Una novità della legge regionale del 1999 è l'istituzione dei Consorzi di Tutela che hanno il compito di garantire l'origine e la qualità dei prodotti dell'artigianato artistico e tradizionale, avvalendosi dei marchi di origine e di qualità. Nella provincia di Siena non ne esiste nemmeno uno.
In conclusione mi sembra che, per quanto riguarda l'artigianato artistico e tradizionale nessuno sappia bene di che cosa si sta parlando. Gli si cuciono addosso tanti vestiti che non stanno insieme e che non rispecchiano la realtà, lo dimostra l'inefficacia delle leggi, delle associazioni di categoria, della formazione professionale. Sembra che ci sia un modello, probabilmente quello europeo, a cui è imperativo uniformarsi, prima di tutto per avere i requisiti per prendere i fondi e poi in nome di uno sviluppo imprenditoriale che è del tutto estraneo alla natura e ai contenuti di questo tipo di artigianato. Tutto questo a costo di distruggerlo, come è successo e sta succedendo.
Dell'artigianato non interessa nulla a nessuno, se non quando c'è da fare i burocrati e da raccattare fondi o consensi (voti), o da guadagnarci, o quando c'è bisogno di sfruttare un'immagine (la pubblicità la sa lunga su questo, con il "fatto a mano" i "sapori di una volta"). Non interessa agli enti locali né alle associazioni di categoria, alle banche (eccetto un pochino al Credito Cooperativo e solo grazie al Mazzetti), a nessuno. Anzi, la mia esperienza mi ha insegnato che più si sta alla larga da tutto questo e meno rischi si corrono di essere strumentalizzati e di trovarsi in situazioni spiacevoli. L'individualismo e la chiusura dell'artigiano hanno un senso: e cioè che l'artigiano può fare affidamento solo sul proprio mestiere, unica ricchezza e patrimonio, conoscenza ed esperienza insieme, che hanno sempre un prezzo abbastanza alto perché non esistono scorciatoie. Perciò è naturale chiedersi: perché svendersi?
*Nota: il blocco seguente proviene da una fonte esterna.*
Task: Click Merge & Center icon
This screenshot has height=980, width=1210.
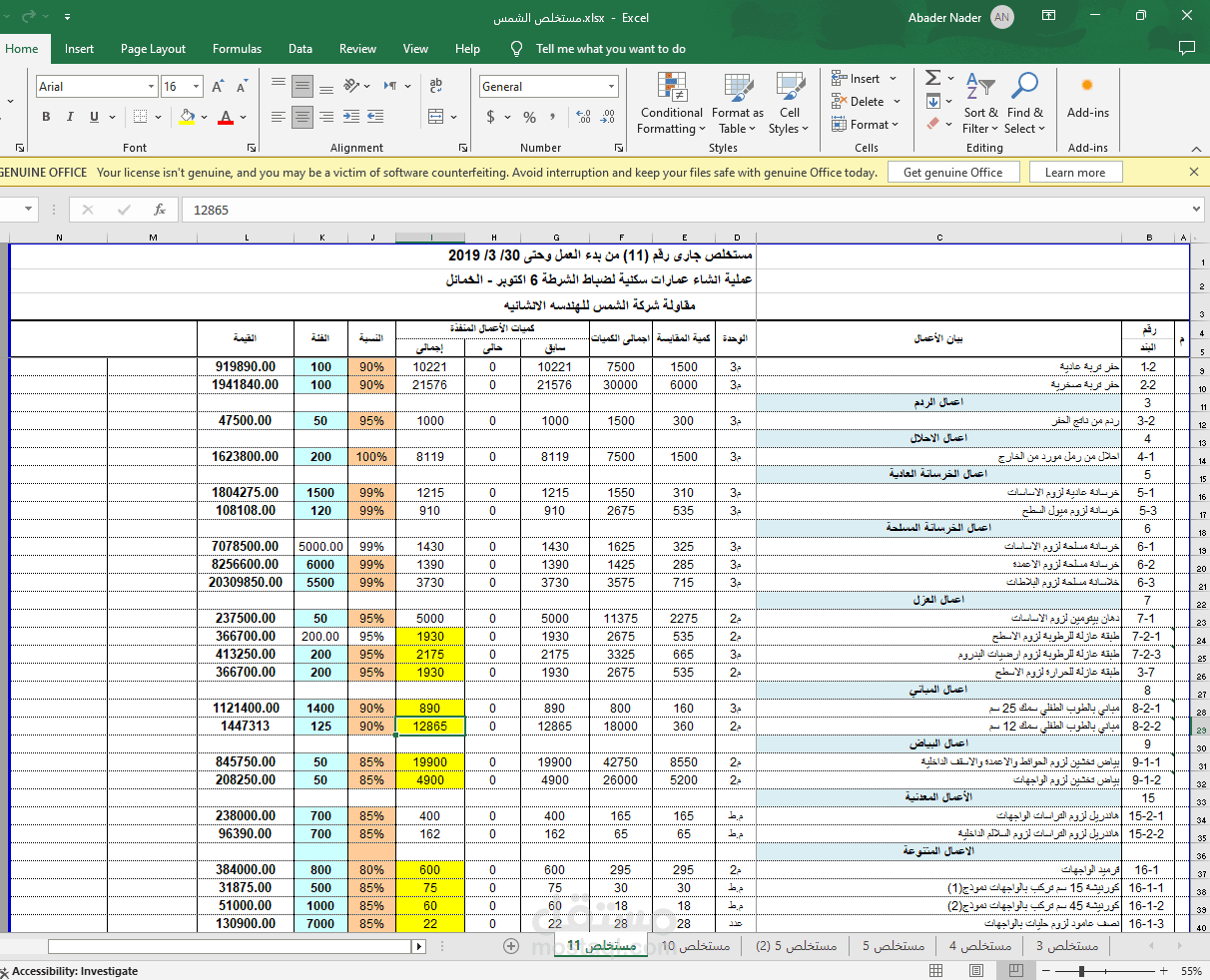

Ci rimane da dire ben poco, alcuni diranno che è facile criticare e basta, invece io dico che non è facile affatto, dal momento che, almeno per quanto mi riguarda, combatto con questa situazione da quando ho aperto, il 1990. Mi accontenterei se, autonomamente, senza legarsi e impastoiarsi con enti e associazioni di categoria varie, sempre pronti a mettere le mani su tutto quello che c'è e ingabbiarlo, questa fosse un'occasione da ripetersi, per incontrarsi, scambiarsi idee ed esperienze, stando piacevolmente insieme, creando in questo modo un terreno fertile per nuove idee e proposte da gestire nel nostro piccolo, per riacquistare quella fiducia che non c'è più. Lasciamo da parte i mercatini le fiere e il finalizzare tutti gli sforzi sulla vendita: promuoviamo quello che sappiamo fare suscitando l'interesse e comunicando la passione che ognuno di noi ci mette, facendo informazione e confrontando i nostri lavori o le nostre ricerche. Sono sicura che questo diventerebbe con il tempo un punto di riferimento per molti di noi.